そういう、小手先の調整みたいなところに走ると、思わぬ穴が開いたりするものですよね。
加納
そうなんです。アナログの音質調整と同じで、部品の調整で出せる音と、回路そのものを変えないと出せない音がある。パラメーターをイジるのではなく、根本のアルゴリズムごと変えなければ、いろいろなコンテンツが来たときに安心して楽しんでいただけるものにならないのではないかと……。
湯山
このチャンネル間の低域の干渉が音場をかけたときの「モノラル化」の大きな原因でした。まず低音が出て、それが反射音を作り出して、次に音場がかぶさっていく……という感じに、実際に出力された音と音場が干渉してモノラル化してしまうことがわかったのです。いろいろと思考錯誤した結果、元の音がどの方向にあるのかを検出して、響きの成分を「左にあるべきものは左、右にあるべきものは右」というように分かれて聞こえる、つまり響き成分の方向性と起因率をコントロールするアルゴリズムに行き着きました。
加納
これを発見したのは、開発の最終段階の本当にギリギリのタイミングでした。アルゴリズムをどうすればいいのか答えが出ない日々が続き、もう日程上時間がないとなったときに「二人でスタジオに一日籠って徹底的に可能性を試そう!」ということになりました。自分はプログラムが書けないので、「こんな処理にしたらいいんじゃないか」と考えたイメージを湯山さんに伝えて、でも実際に聴いてみると何か違うね、というようにいろいろと試し…その日は結局ダメだったんです。
湯山
「仕方ないからアルゴリズムは諦めてパラメーターの調整を始めるか……」と、お互い家に帰りました。

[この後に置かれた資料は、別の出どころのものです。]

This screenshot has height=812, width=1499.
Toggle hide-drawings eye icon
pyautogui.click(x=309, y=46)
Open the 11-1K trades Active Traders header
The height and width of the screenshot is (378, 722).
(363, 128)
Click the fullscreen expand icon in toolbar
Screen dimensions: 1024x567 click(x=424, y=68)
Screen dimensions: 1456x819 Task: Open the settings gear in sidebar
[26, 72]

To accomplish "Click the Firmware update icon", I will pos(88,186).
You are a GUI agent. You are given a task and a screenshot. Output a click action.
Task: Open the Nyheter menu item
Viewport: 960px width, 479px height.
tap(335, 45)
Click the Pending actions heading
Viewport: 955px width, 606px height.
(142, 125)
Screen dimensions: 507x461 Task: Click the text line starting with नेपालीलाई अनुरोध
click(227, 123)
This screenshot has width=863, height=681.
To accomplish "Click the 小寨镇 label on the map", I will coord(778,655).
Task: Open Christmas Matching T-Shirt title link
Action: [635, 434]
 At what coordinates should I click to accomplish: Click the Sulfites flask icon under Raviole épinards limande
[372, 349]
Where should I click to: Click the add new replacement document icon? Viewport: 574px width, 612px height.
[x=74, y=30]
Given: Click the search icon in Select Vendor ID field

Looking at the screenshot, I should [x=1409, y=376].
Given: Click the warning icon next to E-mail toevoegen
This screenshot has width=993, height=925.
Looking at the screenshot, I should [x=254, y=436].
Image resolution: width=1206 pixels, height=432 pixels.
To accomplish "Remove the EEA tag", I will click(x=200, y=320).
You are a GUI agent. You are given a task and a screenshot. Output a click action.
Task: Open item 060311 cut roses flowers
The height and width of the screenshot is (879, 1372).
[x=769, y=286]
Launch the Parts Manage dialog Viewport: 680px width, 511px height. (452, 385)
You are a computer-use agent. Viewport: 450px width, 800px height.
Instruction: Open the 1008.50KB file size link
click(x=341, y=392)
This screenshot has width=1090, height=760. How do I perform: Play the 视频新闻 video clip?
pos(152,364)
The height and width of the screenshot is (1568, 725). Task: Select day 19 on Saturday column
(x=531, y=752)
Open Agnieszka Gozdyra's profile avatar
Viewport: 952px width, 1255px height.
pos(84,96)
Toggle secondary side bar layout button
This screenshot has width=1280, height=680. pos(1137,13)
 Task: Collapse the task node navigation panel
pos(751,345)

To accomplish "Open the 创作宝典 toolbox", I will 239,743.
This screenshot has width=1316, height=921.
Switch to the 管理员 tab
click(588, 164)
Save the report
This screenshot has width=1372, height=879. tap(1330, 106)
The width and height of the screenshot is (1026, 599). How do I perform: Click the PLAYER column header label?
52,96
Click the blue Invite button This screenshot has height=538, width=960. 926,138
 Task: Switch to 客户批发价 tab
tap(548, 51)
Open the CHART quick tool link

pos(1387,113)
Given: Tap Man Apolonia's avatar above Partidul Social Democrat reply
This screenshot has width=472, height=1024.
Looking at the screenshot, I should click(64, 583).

で、翌日出勤したとき、ふっとアイディアを思いついて、すぐに試してみたら、これが来たんです(笑)。そのときは加納さんとハイタッチしましたね(笑)。悩みに悩んで、最後の最後にブレークスルーがあった。
手に汗握るドラマがあったわけだ(笑)。シネマDSPの歴史のなかでは、2007年のHD3誕生以来となる大きなエポックということになりますね。
加納
これぞ付加価値創造の技術開発だ、という手応えを感じたのは、そのアイディアが聴感上良かっただけでなく、理論的にも正しい方向を向いていたことです。
湯山
つまりステレオフォニックを大事にするという考え方と、映画コンテンツの製作意図に則った歴代のシネマDSPの音場設計の哲学への合致、ですね。

エフェクトを掛けたことに気付かないほど自然な64bitハイプレシジョンEQの効果

ブレークスルーということでは、視聴環境最適化システム「YPAO」に新しく採用された64bitハイプレシジョンEQも注目すべきポイントですね。膨大な信号処理のことを考えると、無謀とも言えるチャレンジだったと思うのですが……。
加納
64bit化すればこれまでとは一歩ぬきんでた音が出せるのはわかっていました。そもそも5100の開発は、5000のお客様が絶対に買い換えたくなるだけの音の違いを出すぞと決めてスタートしたのですが、5000もアナログの部分では相当追い込んでいるので、ちょっとやそっとで音は激変しないわけですよ。アナログ系はもちろん、AVアンプである以上シネマDSPやYPAOも含めたすべての音がドーンとランクアップしないと意味がない。最初はあまりに綺麗な音になりすぎて、音楽的なおいしさが出ないかも、と心配もしていましたが、最終音質が完成してみたら・・・その効果は想像を超えていました。
湯山
これは大正解でした。ハイプレシジョンEQの恩恵は計り知れないですよ。物凄く抜けの良い、ちょっと今まで聴いたことのない音がいきなり出たんです。エフェクトを掛けてもすっきりと見通しが良いままで、もうスピーカーから音が出ている感じがしないというぐらい開放的で、音のつながりも滑らかで……。
加納
DSPもイコライザーも、掛けている感じが全然しないんです。副次的な効果として、YPAOボリュームの聴感補正が驚くほどナチュラルで、小音量でも更に気持ち良く効くようになりましたし。先ほど、シネマDSPとDolby Atmos®の掛け合わせで音場がモノラル化してしまう問題を新しいアルゴリズムで解決した、という話をしましたけど、実はモノラル化のもうひとつの原因に低域の分解能不足というのがあって、この64bitハイプレシジョンEQはシネマDSPとYPAOに直接作用してそれを解決してくれています。それに新しい電子ボリュームデバイスを使ったアナログ回路設計も低域の分解能が高まる方向に効いていて……。その意味では「低域の分解能」というのが本機の音づくりのメインテーマでしたね。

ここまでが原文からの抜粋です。